= Email attachment =

Computer file sent along with an email

An email attachment is a computer file sent along with an email message. One or more files can be attached to any email message, and be sent along with it to the recipient. This is typically used as a simple method to share documents and images.

==History, and technical detail==
Originally, ARPANET, UUCP, and Internet SMTP email allowed 7-bit ASCII text only. Text files were emailed by including them in the message body. In the mid 1980s text files could be grouped with UNIX tools such as bundle and shar (shell archive) and included in email message bodies, allowing them to be unpacked on remote UNIX systems with a single shell command.

The COMSYS/MSGDMS system at MIT offered "Enclosures" beginning by 1976. Users inside COMSYS could receive the enclosure file directly. Messages sent to users out of the COMSYS world sent the enclosure as part of the message body, which was useful only for text files.

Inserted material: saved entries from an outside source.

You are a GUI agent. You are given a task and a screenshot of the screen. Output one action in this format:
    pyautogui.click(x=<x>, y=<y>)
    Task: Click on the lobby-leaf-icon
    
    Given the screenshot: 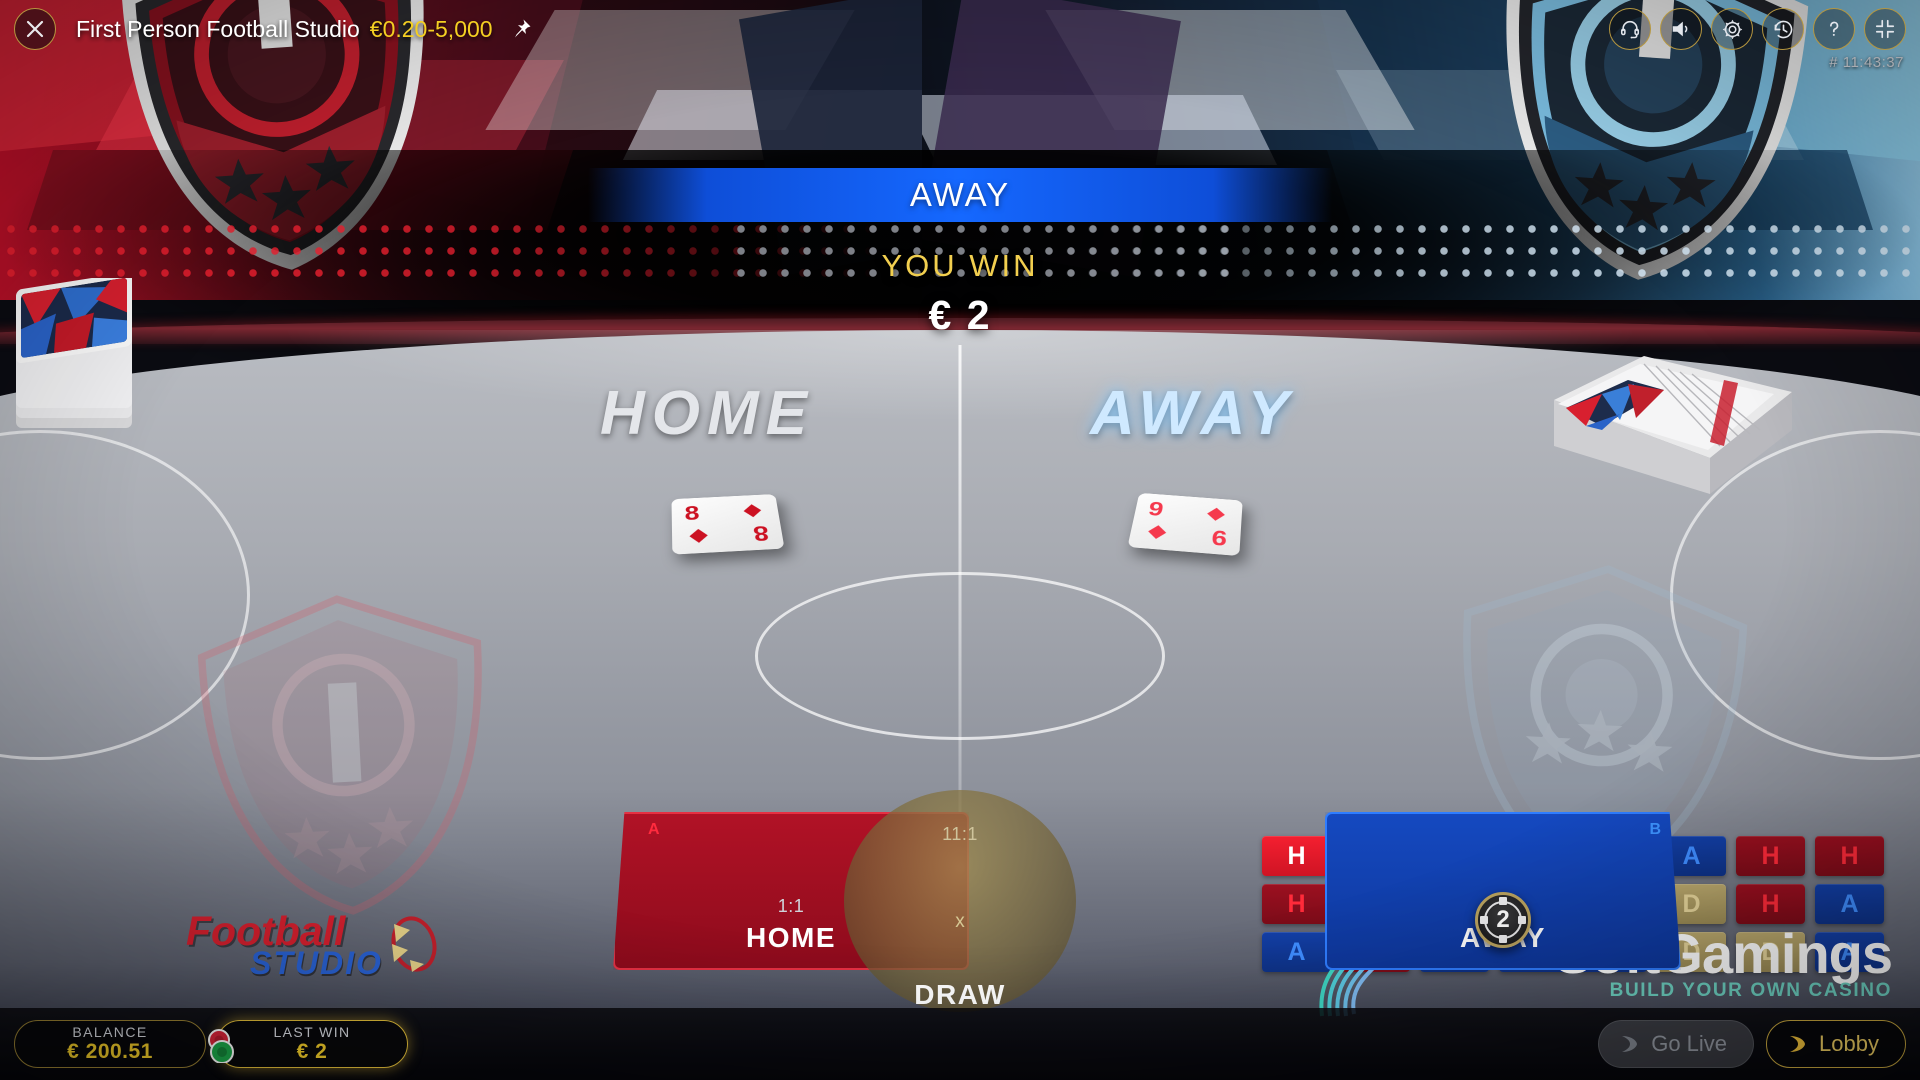 What is the action you would take?
    pyautogui.click(x=1798, y=1044)
    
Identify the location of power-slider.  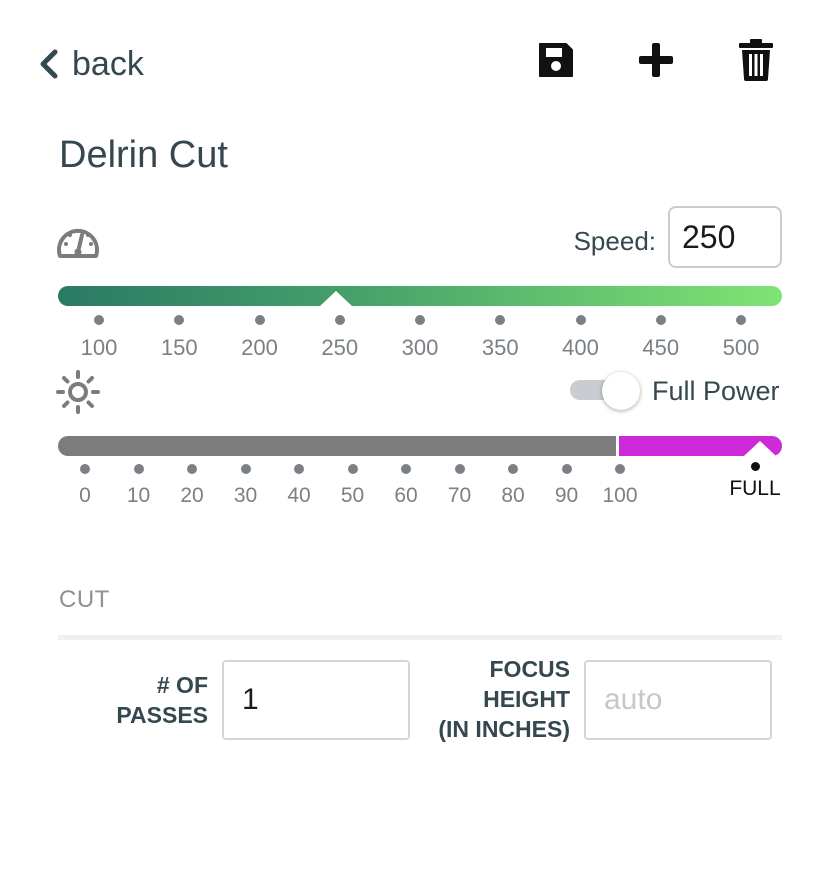
(420, 446).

Attaching non-text files was first accomplished in 1980 by manually encoding 8-bit files using Mary Ann Horton's uuencode, and later using BinHex or xxencode and pasting the resulting text into the body of the message. When the "Attachment" user interface first appeared on PCs in cc:Mail around 1985, it used the uuencode format for SMTP transmission, as did Microsoft Mail later.

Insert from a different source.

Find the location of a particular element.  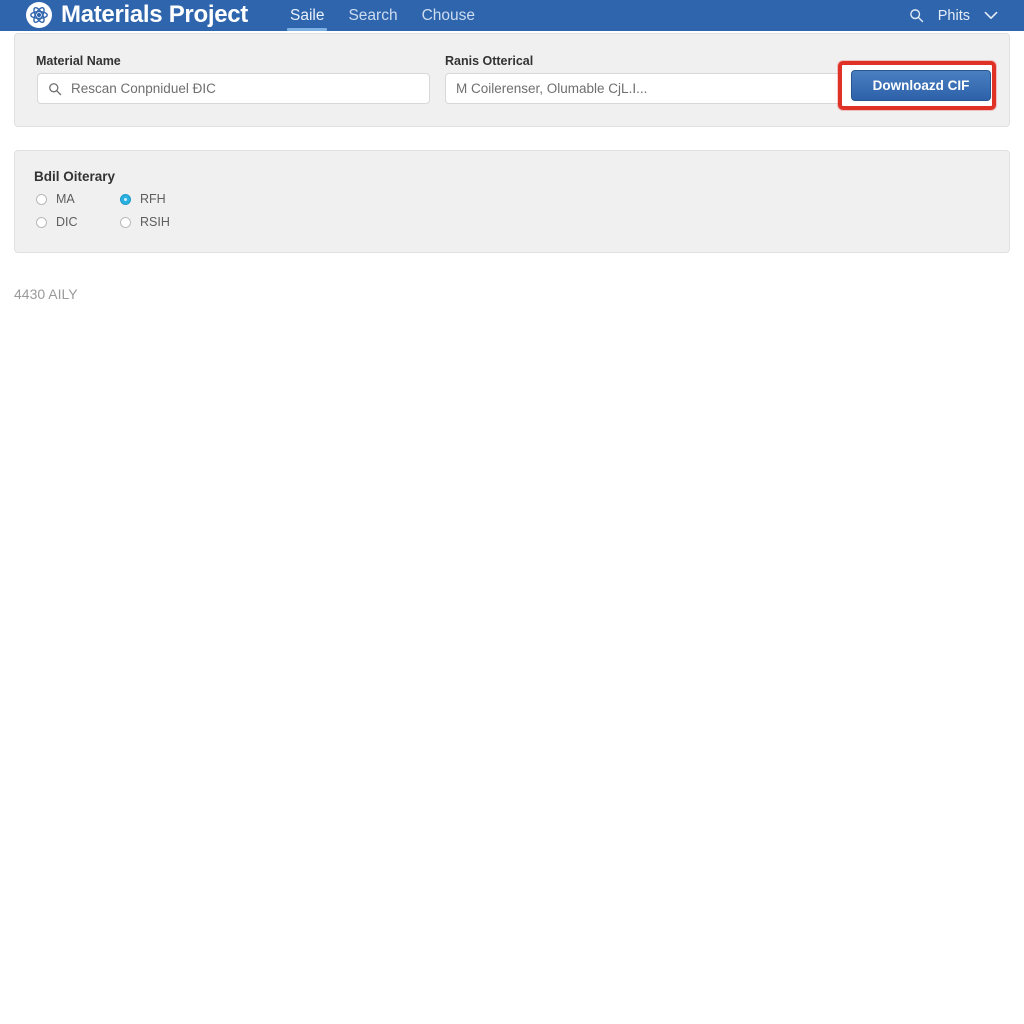

material-name-label: Material Name is located at coordinates (78, 61).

Modern email systems use the MIME standard, making email attachments more utilitarian and seamless. This was developed by Nathaniel Borenstein and collaborator Ned Freed, with the standard being officially released as RFC2045 in 1996.

With MIME, a message and all its attachments are encapsulated in a single multipart message, with base64 encoding used to convert binary into 7-bit ASCII text; or, on some modern mail servers, optionally full 8-bit support via the 8BITMIME extension.

==Size limits==
Email standards such as MIME do not specify any file size limits, but in practice, email users will find that they cannot successfully send very large files across the Internet.

This is because of a number of potential limits:
- Mail systems often arbitrarily limit the size their users are allowed to submit.
- A message will often pass through several mail transfer agents to reach the recipient. Each of these has to store the message before forwarding it on, and may therefore also impose size limits.
- The recipient mail system may reject incoming emails with attachments over a certain size.

The result is that while large attachments may succeed internally within a company or organization, they may not when sending across the Internet.

As an example, when Google's Gmail service increased its arbitrary limit to 25MB it warned that: "you may not be able to send larger attachments to contacts who use other email services with smaller attachment limits".

Also note that all these size limits are based, not on the original file size, but the MIME-encoded copy. The common Base64 encoding adds about 37% to the original file size, meaning that an original 20MB file could exceed a 25MB file attachment limit.
A 10MB email size limit would require that the size of the attachment files is actually limited to about 7MB.

Users should be cautious with certain file formats when received as email attachments, such as .zip and .tgz files, because they can contain harmful viruses and potential software. .iso files can also be used to spread malware and .exe is an executable file that can become active on a computer as soon as it is opened.

==Malware==

A lot of malware is distributed via email attachments with some even considering such to be the main vector for cyberattacks on businesses. Users are advised to be extremely cautious with attachments and to not open any attachments that are not from a trusted source and expected − even if the sender is in their address book as their account might have been taken over or misused. While many email servers scan attachments for malware and block dangerous filetypes, this should not be relied upon − especially as such cannot detect zero-day exploits.

===Dangerous file types===
Email users are typically warned that unexpected email with attachments should always be considered suspicious and dangerous, particularly if not known to be sent by a trusted source. However, in practice this advice is not enough – "known trusted sources" were the senders of executable programs creating mischief and mayhem as early as 1987 with the mainframe-based Christmas Tree EXEC.

Since the ILOVEYOU and Anna Kournikova worms of 2000 and 2001, email systems have increasingly added layers of protection to prevent potential malware. Now, many block certain types of attachments.